Print only the lines from the top of the data through the line with "The width and", both included, skipping every picture.

++++ Data for this task

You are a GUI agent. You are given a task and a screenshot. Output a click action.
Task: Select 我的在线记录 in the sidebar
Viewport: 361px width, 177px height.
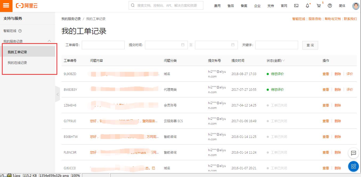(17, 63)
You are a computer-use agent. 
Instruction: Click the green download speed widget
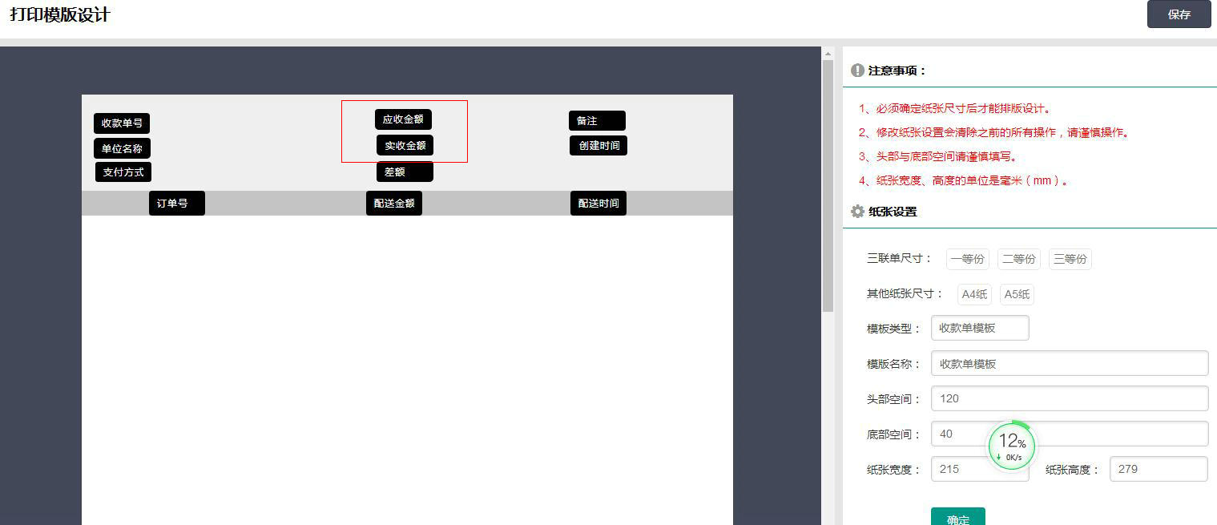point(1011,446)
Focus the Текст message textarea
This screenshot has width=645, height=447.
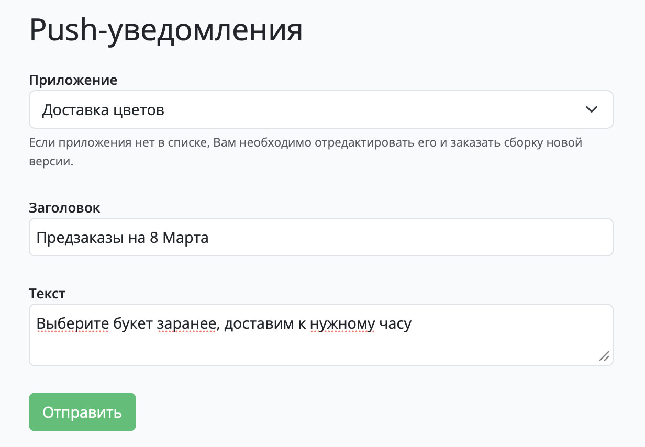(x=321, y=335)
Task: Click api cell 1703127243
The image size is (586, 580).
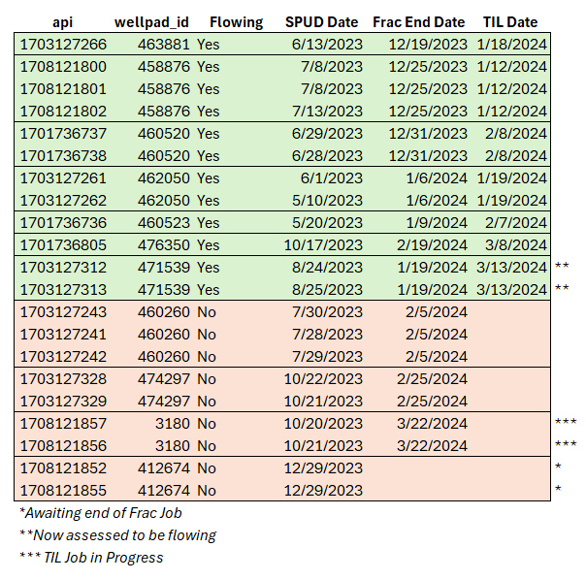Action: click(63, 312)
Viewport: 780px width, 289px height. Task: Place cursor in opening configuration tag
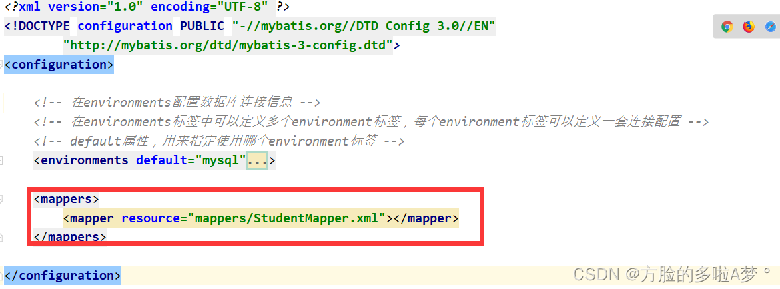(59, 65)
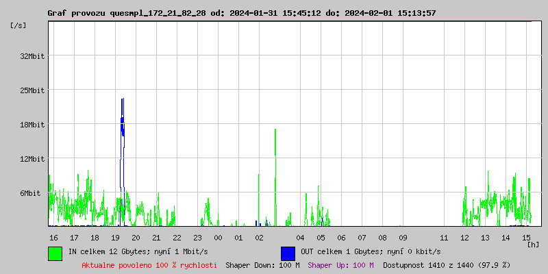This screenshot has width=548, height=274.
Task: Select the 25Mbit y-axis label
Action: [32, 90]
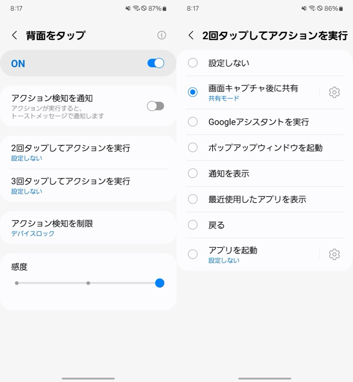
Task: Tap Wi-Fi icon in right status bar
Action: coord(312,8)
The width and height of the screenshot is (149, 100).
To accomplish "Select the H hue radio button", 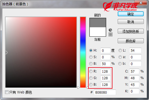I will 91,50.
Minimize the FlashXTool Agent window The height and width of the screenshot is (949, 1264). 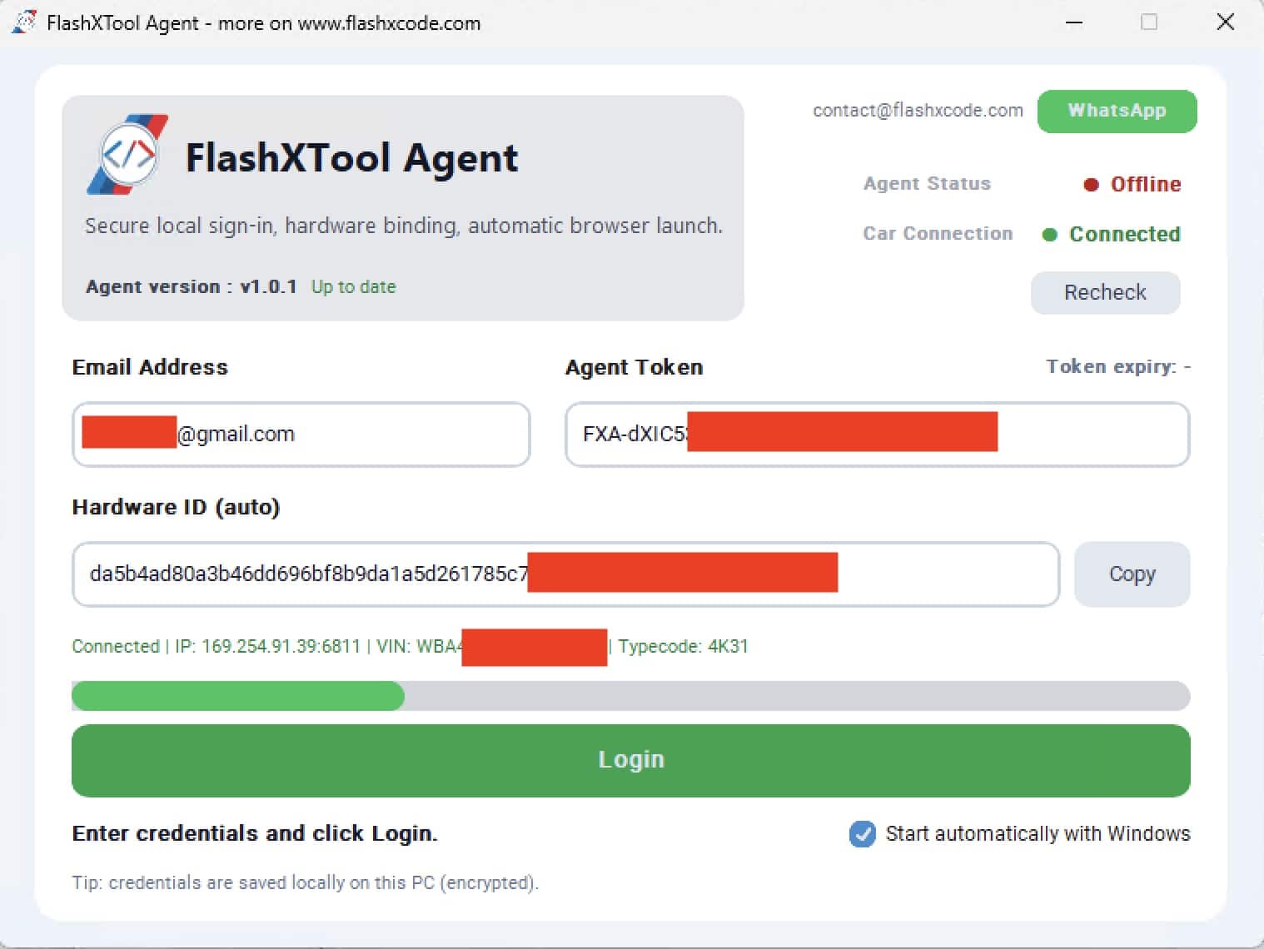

++++++++

- Reply to the task
You are a GUI agent. You are given a task and a screenshot. Output a click action.
Task: Select 我的在线记录 in the sidebar
Viewport: 361px width, 177px height.
(17, 63)
You are a computer-use agent. 
Instruction: Click the green download speed widget
point(1011,446)
Focus the Текст message textarea
This screenshot has width=645, height=447.
(x=321, y=335)
Task: Click api cell 1703127243
The image size is (586, 580).
Action: click(63, 312)
Viewport: 780px width, 289px height. Task: Place cursor in opening configuration tag
(59, 65)
This screenshot has width=548, height=274.
Task: Select the 25Mbit y-axis label
Action: [32, 90]
Task: Tap Wi-Fi icon in right status bar
Action: coord(312,8)
The width and height of the screenshot is (149, 100).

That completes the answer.